We went to Tiffany’s, which was unusual for my mom—Tiffany’s was too mainstream for her—but Hayley wanted to go. She was on an Audrey Hepburn kick. She’d made Trevor and me watch
Breakfast at Tiffany’s
about ten times. I told her she could pick where we went; it didn’t matter to me. So she picked Tiffany’s. She made us get all dolled up before we left too. Black cocktail dresses and gloves and hats. She even borrowed a pair of my mom’s big sunglasses. I remember they kept sliding down her nose.
We each chose a silver chain. My mom told Hayley that since she had come with us she could pick out something special. Anything she wanted, within reason. But Hayley chose that silver chain. She wanted the same thing I was getting. My mom tried to explain to her that mine would have a pendant on it, but she didn’t care. She wanted to buy what I was buying.
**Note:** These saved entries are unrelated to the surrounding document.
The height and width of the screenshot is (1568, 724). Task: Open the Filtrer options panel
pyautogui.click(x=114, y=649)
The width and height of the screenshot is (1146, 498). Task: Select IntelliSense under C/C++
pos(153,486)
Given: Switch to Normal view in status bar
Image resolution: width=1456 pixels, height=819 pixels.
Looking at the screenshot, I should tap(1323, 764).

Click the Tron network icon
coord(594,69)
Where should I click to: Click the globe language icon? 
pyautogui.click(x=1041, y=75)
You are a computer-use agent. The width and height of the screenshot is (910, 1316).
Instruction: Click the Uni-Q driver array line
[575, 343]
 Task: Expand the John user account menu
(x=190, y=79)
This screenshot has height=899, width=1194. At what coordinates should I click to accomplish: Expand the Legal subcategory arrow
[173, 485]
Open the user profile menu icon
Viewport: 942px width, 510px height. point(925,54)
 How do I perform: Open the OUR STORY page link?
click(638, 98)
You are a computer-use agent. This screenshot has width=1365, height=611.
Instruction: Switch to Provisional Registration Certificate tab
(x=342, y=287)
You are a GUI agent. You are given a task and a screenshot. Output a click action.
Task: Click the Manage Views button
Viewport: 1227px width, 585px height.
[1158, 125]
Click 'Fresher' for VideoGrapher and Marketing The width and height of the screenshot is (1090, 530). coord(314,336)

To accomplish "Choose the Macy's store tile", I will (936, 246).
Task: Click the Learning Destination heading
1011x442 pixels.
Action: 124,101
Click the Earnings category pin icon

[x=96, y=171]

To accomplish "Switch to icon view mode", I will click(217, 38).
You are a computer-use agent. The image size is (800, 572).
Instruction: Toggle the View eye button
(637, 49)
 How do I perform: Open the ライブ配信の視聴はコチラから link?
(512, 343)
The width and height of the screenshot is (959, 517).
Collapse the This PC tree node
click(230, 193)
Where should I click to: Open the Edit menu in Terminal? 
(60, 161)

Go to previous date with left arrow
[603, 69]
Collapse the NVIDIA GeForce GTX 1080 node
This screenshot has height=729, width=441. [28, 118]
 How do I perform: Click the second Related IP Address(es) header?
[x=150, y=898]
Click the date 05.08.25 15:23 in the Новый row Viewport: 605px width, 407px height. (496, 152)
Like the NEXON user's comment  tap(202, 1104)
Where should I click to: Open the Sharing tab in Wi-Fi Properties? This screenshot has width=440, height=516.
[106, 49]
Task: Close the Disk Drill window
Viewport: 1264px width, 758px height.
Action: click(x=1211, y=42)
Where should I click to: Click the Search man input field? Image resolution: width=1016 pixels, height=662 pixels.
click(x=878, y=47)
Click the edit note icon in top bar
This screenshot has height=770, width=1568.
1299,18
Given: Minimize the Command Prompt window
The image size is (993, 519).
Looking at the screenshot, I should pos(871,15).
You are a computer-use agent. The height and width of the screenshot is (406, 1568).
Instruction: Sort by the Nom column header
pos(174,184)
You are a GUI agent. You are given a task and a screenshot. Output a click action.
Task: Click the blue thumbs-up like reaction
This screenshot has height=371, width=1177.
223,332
Hayley was independent, definitely, but she was like that with me sometimes. It wasn’t that she wanted what I had. She wasn’t jealous. The only five-year-old I knew who never threw a tantrum. She wanted us to match. She wanted similarity. She wanted to share things. It was just a plain chain, and I tried to talk her into something else—after all, she didn’t have anything to put on it—but she insisted. One just like mine. My mom ended up buying her a charm later—a little ruby—
but she never put it on. She wanted to wear it plain. “Just like the day we bought it,” she said.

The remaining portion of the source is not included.